Shrimp and Chorizo Stew


  • 1/4 cup extra-virgin olive oil
  • 1 large Spanish onion, minced
  • 4 cloves garlic, smashed
  • 4 oz chorizo, casing removed
  • 2 teas smoked paprkia
  • salt
  • 1 24 oz can whole plum tomatoes, juices reserved
  • 2 bay leaves
  • 2 to 3 sprigs fresh thyme
  • 1/4 teas dried oregano
  • 1 lbs russet potatoes, peeled and cut into 1″ pieces
  • 2 cups chicken broth
  • 1 large bunch kale, stems removed, coarsley chopped
  • 1 lbs medium shrimp, peeled and deveined

Cooking Instructions:

  1. In a large Dutch oven over medium heat, coat the bottom with the olive oil.
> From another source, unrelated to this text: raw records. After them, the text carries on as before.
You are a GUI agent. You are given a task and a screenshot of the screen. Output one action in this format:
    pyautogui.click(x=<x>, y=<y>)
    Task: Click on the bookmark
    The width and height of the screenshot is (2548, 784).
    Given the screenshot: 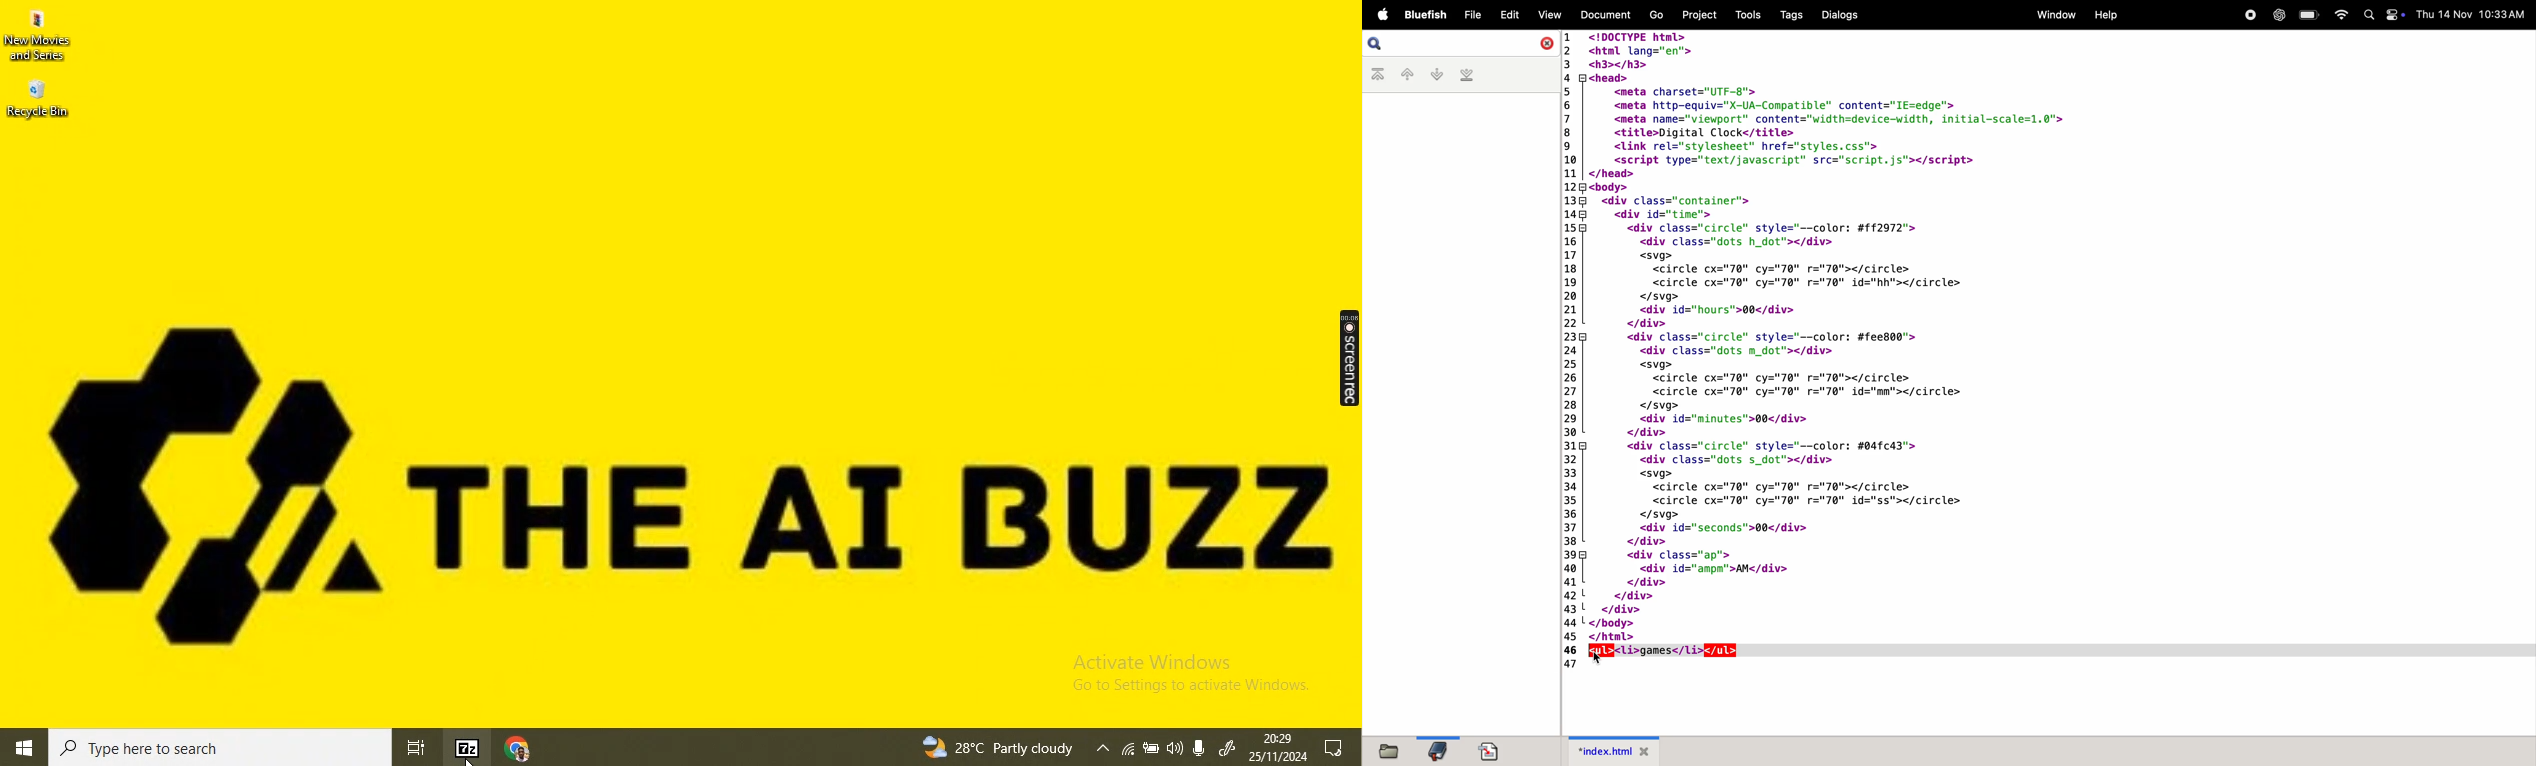 What is the action you would take?
    pyautogui.click(x=1439, y=748)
Toss in the onion and garlic; cook about 15 minutes, until soft.
  2. Add the chorizo, paprika, and 1 teas salt. Cook for 2 minutes, the remaining oil will turn red. Add the tomatoes (without the juice), bay leaves, thyme, and oregano. Cook, stirring as needed for another minute.
  3. Add the potatoes, chicken broth, reserved tomato juice, and an additional teaspoon of salt. Bring to a boil, reduce to a simmer, and cook for 15 minutes longer. Toss in the kale and cook for an additional 10 minutes. The potatoes should be fork tender.
  4. Lastly, add the shrimp and cook for 3 minutes, until pink.
  5. Season as needed, and ladle into bowls.